I try very hard not to torture myself with looking at items (wedding-related or otherwise) that I can't possibly afford. But for some reason, looking at insanely expensive designer shoes is just ... fun. Sort of like going to an art museum. You can't afford the Rembrandts, but that doesn't make it less fun to look.

If I had an unlimited budget (and if I could walk in 3-inch heels), these are the shoes I'd track down and try on for the big day.

1. Manolo Blahnik d'Orsay Pumps.

If I ever go totally nuts and decide to drop $600+ on a pair of shoes, they'll probably be Manolo Blahniks. I've heard that Manolos are the most comfortable of the crazy-expensive designer shoes, and they almost always make me swoon. Check out this gorgeousness:


I also love this peacock color. Something about the ivory dress just screams for brightly-colored shoes.

2. Kate Spade Mattie

I love Kate Spade shoes -- they're preppy and classic, exactly my style. And these 2" heels actually look like I could walk in them!


3. Stuart Weitzman Delovely

Simple, classic, delicate.



4. Christian Louboutin pink pumps

I have a soft spot for pink, and these are just stunning.


5. Rene Caovilla rhinestone sandals

4.25" heel. Rhinestone straps. Giant flower. How amazingly, gorgeously impractical can you get?!


Sunday, November 2, 2008

Get that glue gun away from me!

With the stock market collapsing and so many people worried about losing their jobs, the wedding blogosphere is full of advice on how to trim wedding budgets. Econo Boy and I are both cautious about spending money, so I usually read these articles intently and think about how to incorporate the suggestions into our own wedding. Candle centerpieces instead of flowers? Great idea! Surf E-Bay for deals on tablecloths? Also a great idea! Forget the calla lilies and orchids and choose less expensive wildflower bouquets? Tell me more!

Candles are pretty! Image from Xanga.com.

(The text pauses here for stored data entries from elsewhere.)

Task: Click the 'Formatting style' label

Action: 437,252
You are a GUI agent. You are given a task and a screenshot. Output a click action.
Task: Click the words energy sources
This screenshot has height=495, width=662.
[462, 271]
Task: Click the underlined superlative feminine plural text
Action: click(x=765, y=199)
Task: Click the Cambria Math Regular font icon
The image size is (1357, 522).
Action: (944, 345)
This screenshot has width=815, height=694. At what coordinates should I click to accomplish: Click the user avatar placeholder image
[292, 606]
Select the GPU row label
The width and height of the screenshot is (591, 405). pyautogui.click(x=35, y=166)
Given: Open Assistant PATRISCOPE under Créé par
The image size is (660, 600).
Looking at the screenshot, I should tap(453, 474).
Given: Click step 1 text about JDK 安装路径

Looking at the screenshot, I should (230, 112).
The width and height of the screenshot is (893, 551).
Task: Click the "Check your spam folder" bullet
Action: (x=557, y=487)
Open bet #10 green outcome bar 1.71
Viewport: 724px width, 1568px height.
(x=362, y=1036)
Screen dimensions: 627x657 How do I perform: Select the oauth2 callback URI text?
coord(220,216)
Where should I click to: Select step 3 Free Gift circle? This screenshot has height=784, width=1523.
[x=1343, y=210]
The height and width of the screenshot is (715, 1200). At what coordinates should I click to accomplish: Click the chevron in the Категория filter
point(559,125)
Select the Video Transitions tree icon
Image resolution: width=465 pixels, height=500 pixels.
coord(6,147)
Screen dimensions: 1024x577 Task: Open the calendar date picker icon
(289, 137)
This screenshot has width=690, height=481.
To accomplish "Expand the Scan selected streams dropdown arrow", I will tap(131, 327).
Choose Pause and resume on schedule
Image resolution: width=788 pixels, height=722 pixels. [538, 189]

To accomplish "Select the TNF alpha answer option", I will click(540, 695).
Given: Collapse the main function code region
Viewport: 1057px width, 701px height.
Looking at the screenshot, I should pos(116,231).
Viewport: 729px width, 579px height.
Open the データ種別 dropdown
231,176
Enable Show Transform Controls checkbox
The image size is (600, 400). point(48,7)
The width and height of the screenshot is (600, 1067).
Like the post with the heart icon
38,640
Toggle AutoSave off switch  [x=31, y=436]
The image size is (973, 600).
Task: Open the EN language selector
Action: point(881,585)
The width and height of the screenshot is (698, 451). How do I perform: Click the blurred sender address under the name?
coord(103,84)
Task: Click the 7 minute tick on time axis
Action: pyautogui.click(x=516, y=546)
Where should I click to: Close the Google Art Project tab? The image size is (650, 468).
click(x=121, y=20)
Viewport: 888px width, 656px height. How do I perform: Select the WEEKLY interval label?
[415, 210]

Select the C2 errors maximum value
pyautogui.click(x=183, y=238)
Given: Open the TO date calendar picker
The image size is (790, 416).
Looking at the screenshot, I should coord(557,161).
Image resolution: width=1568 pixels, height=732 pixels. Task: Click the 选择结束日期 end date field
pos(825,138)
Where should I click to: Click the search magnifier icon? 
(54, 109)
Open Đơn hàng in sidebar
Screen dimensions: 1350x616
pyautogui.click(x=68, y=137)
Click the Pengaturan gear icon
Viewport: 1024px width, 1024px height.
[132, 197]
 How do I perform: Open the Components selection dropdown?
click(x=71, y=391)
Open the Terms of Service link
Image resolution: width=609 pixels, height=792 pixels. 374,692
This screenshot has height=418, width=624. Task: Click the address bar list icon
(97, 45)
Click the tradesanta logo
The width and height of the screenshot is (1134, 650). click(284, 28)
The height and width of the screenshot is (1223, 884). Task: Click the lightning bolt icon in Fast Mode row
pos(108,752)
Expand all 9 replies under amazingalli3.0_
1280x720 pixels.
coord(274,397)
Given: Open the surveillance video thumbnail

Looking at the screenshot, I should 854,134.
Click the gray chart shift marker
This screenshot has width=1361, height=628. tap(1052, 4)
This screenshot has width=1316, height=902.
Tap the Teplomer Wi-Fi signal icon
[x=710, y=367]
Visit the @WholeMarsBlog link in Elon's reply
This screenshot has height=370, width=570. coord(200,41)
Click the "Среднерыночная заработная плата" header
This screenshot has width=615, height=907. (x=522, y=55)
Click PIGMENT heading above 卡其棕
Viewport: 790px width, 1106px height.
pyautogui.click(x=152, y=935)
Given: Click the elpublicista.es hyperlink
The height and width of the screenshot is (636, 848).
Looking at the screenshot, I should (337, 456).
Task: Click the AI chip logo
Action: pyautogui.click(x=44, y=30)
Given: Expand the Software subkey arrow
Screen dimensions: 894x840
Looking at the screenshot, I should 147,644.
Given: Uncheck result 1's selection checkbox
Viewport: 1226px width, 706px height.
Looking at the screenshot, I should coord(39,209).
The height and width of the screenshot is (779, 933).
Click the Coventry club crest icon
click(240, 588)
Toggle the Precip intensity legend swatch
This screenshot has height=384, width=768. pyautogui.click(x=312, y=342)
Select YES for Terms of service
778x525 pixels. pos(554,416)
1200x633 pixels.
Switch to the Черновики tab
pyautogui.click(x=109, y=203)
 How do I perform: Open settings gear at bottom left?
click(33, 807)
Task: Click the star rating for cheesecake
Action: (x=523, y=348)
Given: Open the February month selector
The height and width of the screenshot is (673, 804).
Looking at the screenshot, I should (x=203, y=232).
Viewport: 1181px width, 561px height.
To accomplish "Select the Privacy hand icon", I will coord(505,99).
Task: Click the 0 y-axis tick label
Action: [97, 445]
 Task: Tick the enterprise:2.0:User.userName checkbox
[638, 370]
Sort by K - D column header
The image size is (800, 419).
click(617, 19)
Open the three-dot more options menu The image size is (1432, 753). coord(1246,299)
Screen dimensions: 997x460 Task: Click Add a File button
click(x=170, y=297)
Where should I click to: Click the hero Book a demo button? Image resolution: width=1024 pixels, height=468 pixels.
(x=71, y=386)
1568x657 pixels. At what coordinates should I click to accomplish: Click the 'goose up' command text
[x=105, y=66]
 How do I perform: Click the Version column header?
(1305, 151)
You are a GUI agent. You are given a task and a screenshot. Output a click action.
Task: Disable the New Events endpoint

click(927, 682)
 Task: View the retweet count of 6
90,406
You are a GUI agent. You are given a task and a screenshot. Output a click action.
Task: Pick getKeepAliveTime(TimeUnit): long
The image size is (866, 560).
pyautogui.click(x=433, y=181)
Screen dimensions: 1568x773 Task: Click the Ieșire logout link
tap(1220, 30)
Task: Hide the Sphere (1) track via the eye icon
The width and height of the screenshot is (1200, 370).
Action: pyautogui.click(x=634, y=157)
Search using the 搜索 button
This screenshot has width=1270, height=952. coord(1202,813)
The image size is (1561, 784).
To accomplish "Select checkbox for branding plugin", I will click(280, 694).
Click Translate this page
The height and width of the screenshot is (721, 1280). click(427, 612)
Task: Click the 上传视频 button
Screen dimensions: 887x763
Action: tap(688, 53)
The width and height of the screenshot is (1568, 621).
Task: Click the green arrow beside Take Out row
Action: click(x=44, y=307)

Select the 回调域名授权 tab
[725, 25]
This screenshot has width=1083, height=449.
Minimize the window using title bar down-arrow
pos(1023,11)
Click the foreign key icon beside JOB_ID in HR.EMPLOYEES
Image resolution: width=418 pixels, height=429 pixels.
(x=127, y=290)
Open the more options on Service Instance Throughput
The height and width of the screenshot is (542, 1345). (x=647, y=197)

But there is one piece of advice that I don’t find particularly useful: save money through DIY projects. (DIY, for the uninitiated, stands for “Do It Yourself.”)

I am not a DIY believer. Even as a kid, I hated arts and crafts because my projects always turned out, well, crappy. I’m all thumbs when it comes to paint, clay, glue, and glitter. My projects never, ever looked like the perky illustrations in the how-to guide the teacher handed out. And since I’m a perfectionist, viewing the imperfect results of my efforts would reduce me to a stressed-out, unhappy mess. One of the great pleasures of adulthood is that no one makes me use a hot glue gun or an X-acto knife anymore.

So frankly, I would rather shave my head than devote several Saturdays to hand-painting an “Econo Boy and Bride in Exile” monogram on 150 hand-stitched wedding favor bags. (In fact, I’m mildly hostile to the entire concept of wedding favors, and I think wedding monograms are kind of weird, but that’s another post.) I’ll hand-write the addresses on my invitations and I’m perfectly willing to put my own candles in their candle holders for the table, but that’s it. If we can’t afford to pay someone else to do it, it ain’t happening at our wedding.

I’m not against DIY for everyone. I’ve encountered tons of blogs written by women who genuinely love handcrafting charming details for their weddings. If that’s you, go for it! (Also, if that’s you, I’m completely jealous of your talents.) Wedding planning should be something we enjoy at least a little bit, and if you have always been an arts-and-crafts goddess, it would be a crime not to indulge yourself in as many awesome DIY projects as you have time for.

But I feel like the “save money through DIY” advice is far more limited than Martha Stewart and Weddingbee would have us believe, because it really only works for people who don’t hate crafty projects. For some of us, the stress and frustration isn’t worth the savings.

Is anyone else annoyed by the constant call to “DIY”? What are some great money-saving tips that don’t involve sacrificing every evening and weekend before the wedding?